BEGIN Task data

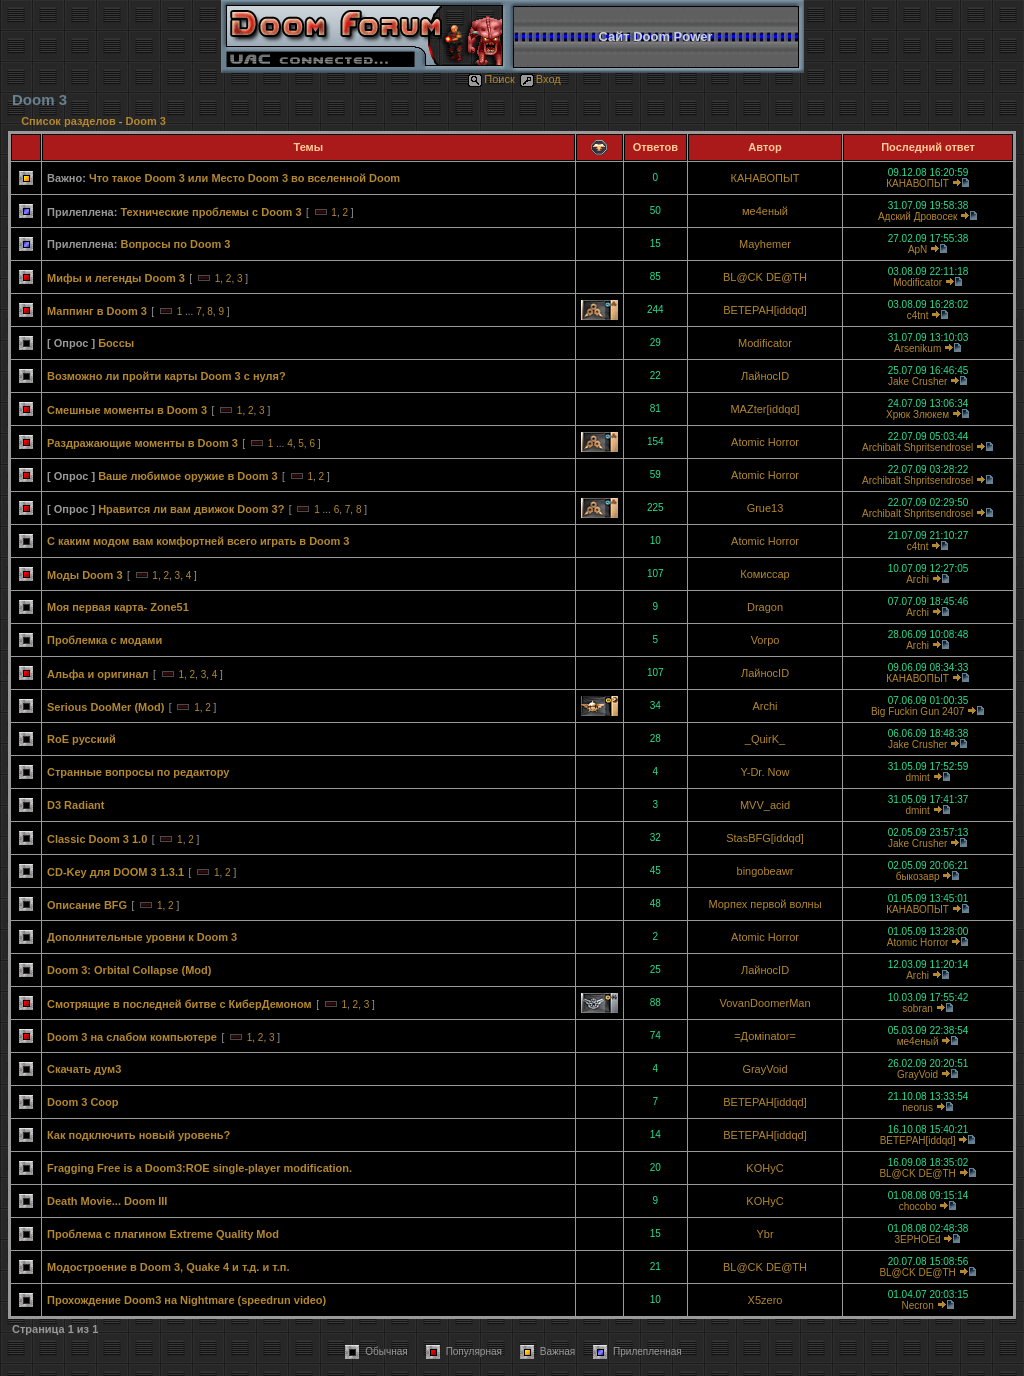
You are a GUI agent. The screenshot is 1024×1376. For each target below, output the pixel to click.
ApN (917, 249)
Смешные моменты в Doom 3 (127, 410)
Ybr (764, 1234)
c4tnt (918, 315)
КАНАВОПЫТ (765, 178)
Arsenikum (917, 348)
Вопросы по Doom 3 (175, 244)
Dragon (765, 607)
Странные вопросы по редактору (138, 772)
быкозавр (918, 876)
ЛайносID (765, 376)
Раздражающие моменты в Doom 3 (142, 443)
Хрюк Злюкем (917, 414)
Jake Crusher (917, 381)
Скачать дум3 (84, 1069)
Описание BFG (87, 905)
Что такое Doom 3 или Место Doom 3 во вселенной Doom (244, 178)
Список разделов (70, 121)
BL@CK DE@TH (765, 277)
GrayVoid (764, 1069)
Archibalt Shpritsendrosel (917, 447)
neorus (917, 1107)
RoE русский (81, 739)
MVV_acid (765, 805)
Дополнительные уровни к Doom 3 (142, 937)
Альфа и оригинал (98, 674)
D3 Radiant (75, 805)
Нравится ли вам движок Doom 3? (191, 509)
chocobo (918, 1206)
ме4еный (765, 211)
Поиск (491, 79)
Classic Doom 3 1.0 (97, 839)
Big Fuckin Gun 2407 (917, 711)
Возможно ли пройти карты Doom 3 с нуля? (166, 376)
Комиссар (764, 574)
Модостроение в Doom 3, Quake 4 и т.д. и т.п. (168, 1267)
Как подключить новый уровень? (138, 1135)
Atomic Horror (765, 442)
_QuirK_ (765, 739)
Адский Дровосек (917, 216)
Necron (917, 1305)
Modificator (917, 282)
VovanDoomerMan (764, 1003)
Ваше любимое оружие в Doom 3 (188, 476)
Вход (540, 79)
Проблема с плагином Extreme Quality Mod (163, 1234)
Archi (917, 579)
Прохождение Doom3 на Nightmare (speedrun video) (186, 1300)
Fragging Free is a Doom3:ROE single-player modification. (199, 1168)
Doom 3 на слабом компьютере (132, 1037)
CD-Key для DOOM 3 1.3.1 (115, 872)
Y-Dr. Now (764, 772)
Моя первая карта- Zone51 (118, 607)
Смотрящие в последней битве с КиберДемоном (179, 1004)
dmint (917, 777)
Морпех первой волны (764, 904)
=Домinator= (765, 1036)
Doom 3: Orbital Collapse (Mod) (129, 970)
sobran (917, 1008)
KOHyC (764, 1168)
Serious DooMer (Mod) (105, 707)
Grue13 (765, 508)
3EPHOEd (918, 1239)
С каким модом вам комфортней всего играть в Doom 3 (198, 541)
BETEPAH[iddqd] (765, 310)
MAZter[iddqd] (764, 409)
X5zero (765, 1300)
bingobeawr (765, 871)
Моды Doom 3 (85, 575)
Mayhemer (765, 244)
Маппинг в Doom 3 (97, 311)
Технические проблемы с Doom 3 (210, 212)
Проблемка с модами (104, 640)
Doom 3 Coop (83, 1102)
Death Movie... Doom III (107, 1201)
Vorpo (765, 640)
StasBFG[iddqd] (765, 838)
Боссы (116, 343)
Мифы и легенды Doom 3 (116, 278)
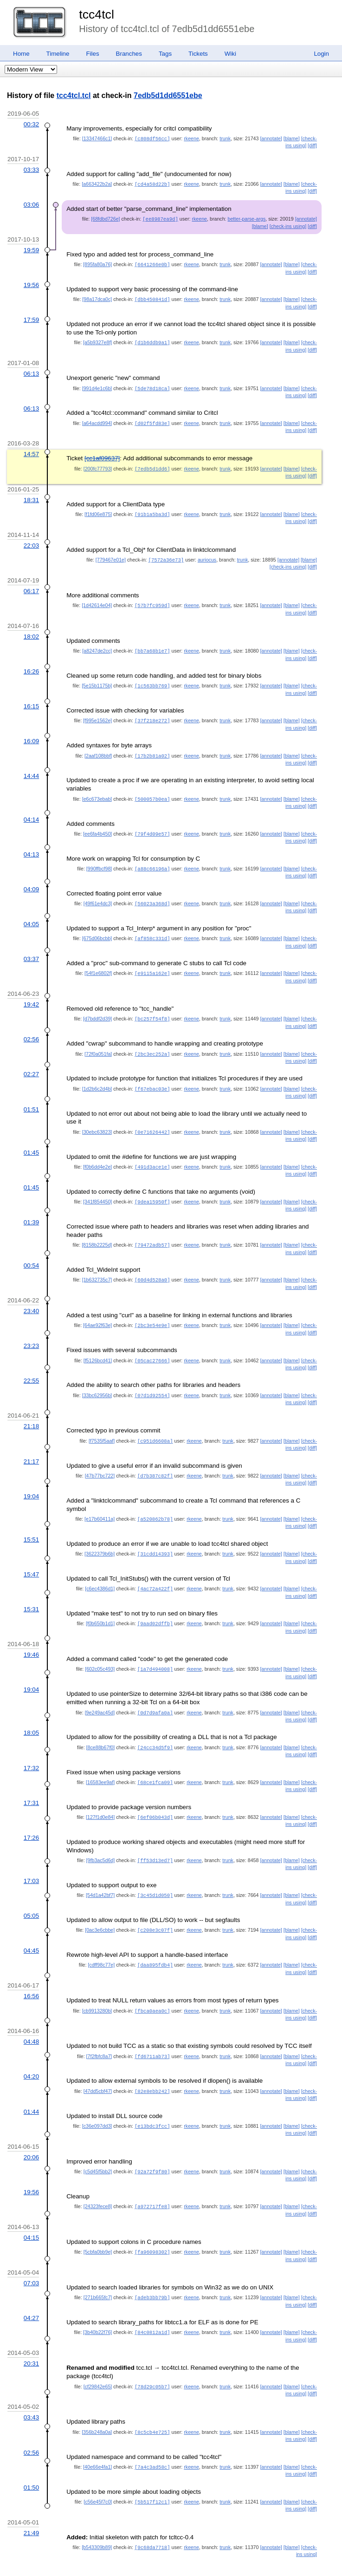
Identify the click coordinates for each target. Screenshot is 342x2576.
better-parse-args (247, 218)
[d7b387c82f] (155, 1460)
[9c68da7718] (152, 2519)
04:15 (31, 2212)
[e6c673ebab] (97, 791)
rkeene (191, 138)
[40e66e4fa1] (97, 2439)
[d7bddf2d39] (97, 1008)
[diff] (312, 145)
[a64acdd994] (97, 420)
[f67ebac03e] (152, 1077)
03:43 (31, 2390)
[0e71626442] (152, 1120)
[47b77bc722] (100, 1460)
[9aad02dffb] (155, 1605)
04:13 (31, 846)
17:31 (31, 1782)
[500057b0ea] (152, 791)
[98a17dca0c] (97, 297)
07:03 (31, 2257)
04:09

END Task data

- Problem statement -
Render all of the data above as a numbered list with one item per line. Skip any blank lines and leave out the pictures.

- Written response -
1. You are a GUI agent. The screenshot is 1024×1376. For each target below, output the pixel to click.
2. ApN (917, 249)
3. Смешные моменты в Doom 3 (127, 410)
4. Ybr (764, 1234)
5. c4tnt (918, 315)
6. КАНАВОПЫТ (765, 178)
7. Arsenikum (917, 348)
8. Вопросы по Doom 3 (175, 244)
9. Dragon (765, 607)
10. Странные вопросы по редактору (138, 772)
11. быкозавр (918, 876)
12. ЛайносID (765, 376)
13. Раздражающие моменты в Doom 3 (142, 443)
14. Хрюк Злюкем (917, 414)
15. Jake Crusher (917, 381)
16. Скачать дум3 (84, 1069)
17. Описание BFG (87, 905)
18. Что такое Doom 3 или Место Doom 3 во вселенной Doom (244, 178)
19. Список разделов (70, 121)
20. BL@CK DE@TH (765, 277)
21. GrayVoid (764, 1069)
22. Archibalt Shpritsendrosel (917, 447)
23. neorus (917, 1107)
24. RoE русский (81, 739)
25. MVV_acid (765, 805)
26. Дополнительные уровни к Doom 3 (142, 937)
27. Альфа и оригинал (98, 674)
28. D3 Radiant (75, 805)
29. Нравится ли вам движок Doom 3? (191, 509)
30. chocobo (918, 1206)
31. ме4еный (765, 211)
32. Поиск (491, 79)
33. Classic Doom 3 1.0 (97, 839)
34. Big Fuckin Gun 2407 (917, 711)
35. Возможно ли пройти карты Doom 3 с нуля? (166, 376)
36. Комиссар (764, 574)
37. Модостроение в Doom 3, Quake 4 и т.д. и т.п. (168, 1267)
38. Как подключить новый уровень? (138, 1135)
39. Atomic Horror (765, 442)
40. _QuirK_ (765, 739)
41. Адский Дровосек (917, 216)
42. Necron (917, 1305)
43. Modificator (917, 282)
44. VovanDoomerMan (764, 1003)
45. Ваше любимое оружие в Doom 3 (188, 476)
46. Вход (540, 79)
47. Проблема с плагином Extreme Quality Mod (163, 1234)
48. Archi (917, 579)
49. Прохождение Doom3 на Nightmare (speedrun video) (186, 1300)
50. Fragging Free is a Doom3:ROE single-player modification. (199, 1168)
51. Doom 3 на слабом компьютере (132, 1037)
52. CD-Key для DOOM 3 1.3.1 (115, 872)
53. Y-Dr. Now (764, 772)
54. Моя первая карта- Zone51 (118, 607)
55. Смотрящие в последней битве с КиберДемоном (179, 1004)
56. dmint (917, 777)
57. Морпех первой волны (764, 904)
58. =Домinator= (765, 1036)
59. Doom 3: Orbital Collapse (Mod) (129, 970)
60. sobran (917, 1008)
61. KOHyC (764, 1168)
62. Serious DooMer (Mod) (105, 707)
63. Grue13 (765, 508)
64. 3EPHOEd (918, 1239)
65. С каким модом вам комфортней всего играть в Doom 3 (198, 541)
66. BETEPAH[iddqd] (765, 310)
67. MAZter[iddqd] (764, 409)
68. X5zero (765, 1300)
69. bingobeawr (765, 871)
70. Моды Doom 3 (85, 575)
71. Mayhemer (765, 244)
72. Маппинг в Doom 3 (97, 311)
73. Технические проблемы с Doom 3 (210, 212)
74. Проблемка с модами (104, 640)
75. Doom 3 Coop (83, 1102)
76. Death Movie... Doom III (107, 1201)
77. Vorpo (765, 640)
78. StasBFG[iddqd] (765, 838)
79. Боссы (116, 343)
80. Мифы и легенды Doom 3 (116, 278)
81. Identify the click coordinates for each target. Screenshot is 342x2576.
82. better-parse-args (247, 218)
83. [d7b387c82f] (155, 1460)
84. [9c68da7718] (152, 2519)
85. 04:15 (31, 2212)
86. [e6c673ebab] (97, 791)
87. rkeene (191, 138)
88. [40e66e4fa1] (97, 2439)
89. [d7bddf2d39] (97, 1008)
90. [diff] (312, 145)
91. [a64acdd994] (97, 420)
92. [f67ebac03e] (152, 1077)
93. 03:43 (31, 2390)
94. [0e71626442] (152, 1120)
95. [47b77bc722] (100, 1460)
96. [9aad02dffb] (155, 1605)
97. 04:13 (31, 846)
98. 17:31 (31, 1782)
99. [500057b0ea] (152, 791)
100. [98a17dca0c] (97, 297)
101. 07:03 (31, 2257)
102. 04:09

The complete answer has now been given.